When you apply for housing, you get to choose your top dorm picks. My first choice was the honors quad and my second was Jester. (You don’t get to pick which dorm within the quad you want to live in.) Foremost amongst my concerns was the cost. I really didn’t care about having a private bathroom or living in one of the larger dorms such as Duren or San Jacinto. I’ve found that I can fit right in wherever I live, so I knew it wouldn’t be a problem adjusting to whichever dorm I was placed in. Since I didn’t want any of the premium features, I opted to go for the basic dorm setup: one roommate and community bath. It ended up costing about $8200 for the year, which is the least expensive route. The honors dorms and Jester cost the same, so I chose them over Jester. The quad was where a bunch of my friends were going to live, so it was an easy choice.
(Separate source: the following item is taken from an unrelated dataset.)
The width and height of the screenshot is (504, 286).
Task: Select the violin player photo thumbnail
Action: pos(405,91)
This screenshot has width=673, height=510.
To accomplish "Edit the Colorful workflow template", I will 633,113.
As for choice of roommate, I picked the random option. I could have lived with a friend if I had chosen to, but I thought it would be better not to risk getting into fights with him and ruin the friendship. In retrospect, that was a ridiculous reason. I don’t think that would ever happen; I know my friends enough to be able to resolve problems in a courteous manner. However, the random roommate choice worked out well; he’s a pretty cool guy.
Blanton has the smallest rooms out of the dorms in the honors quad, and I think the smallest out of all of the dorms I’ve visited at UT. Andrews has larger dorms and Carothers has even larger dorms. You get an adjustable-height bed and movable furniture, including a desk, and two storage pieces. I chose to arrange my side to give me the most desk space. The bed is up high, about six feet up in the air. Below the bed, I have the desk and the storage; they create what is referred to as a “megadesk”. Since I spend most of the time in my room doing things on my desk, it makes sense to have a large desk space at the expense of making the bed less accessible. However, since the bed is above the desk, the desk is not illuminated very well at night due to the shadow created by the ceiling light. This was a problem until I bought a desk lamp. Light during the day is lovely and perfectly adequate. Climbing up to the bed takes some getting used to; the rungs aren’t shaped in a way that makes it easy to do so.
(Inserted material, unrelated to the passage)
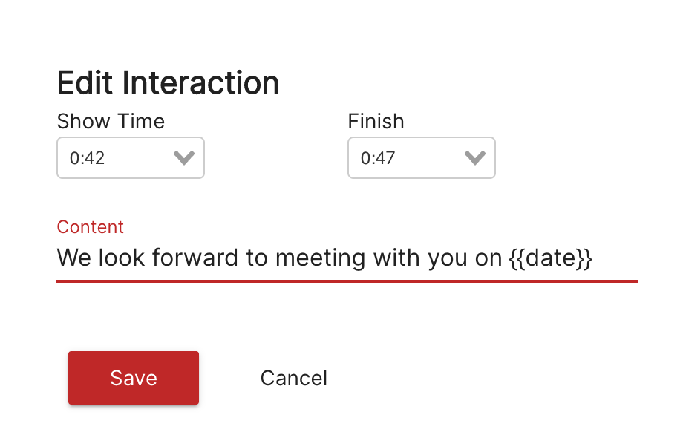The width and height of the screenshot is (683, 432).
Task: Select the 0:42 value in Show Time
Action: tap(88, 158)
As I’ve said, the bed’s height is adjustable. My roommate brought his bed down to the height of the storage underneath so the bed is more easily accessible. As a result, his desk gets a small area next to the bed. It’s nice that everything is configurable since everyone’s needs are different. At first, I felt that the dorm was too small, but in time I got used to it. I only wish I was able to seat many people in my dorm. It can’t really ever be a hangout place. They give us an adequate wooden chair, but I got a nice rolly chair off Craigslist, which made studying much nicer. That wooden chair is the only place guests can sit, which is sad. The bathrooms are well-maintained and take like little time to get used to. Community is no problem. Also, Blanton is the only dorm in the quad without a sink, which is a good thing. I don’t want it to get all dirty, which it will naturally. Walking an extra ten feet to get to the bathroom to brush my teeth is barely an inconvenience.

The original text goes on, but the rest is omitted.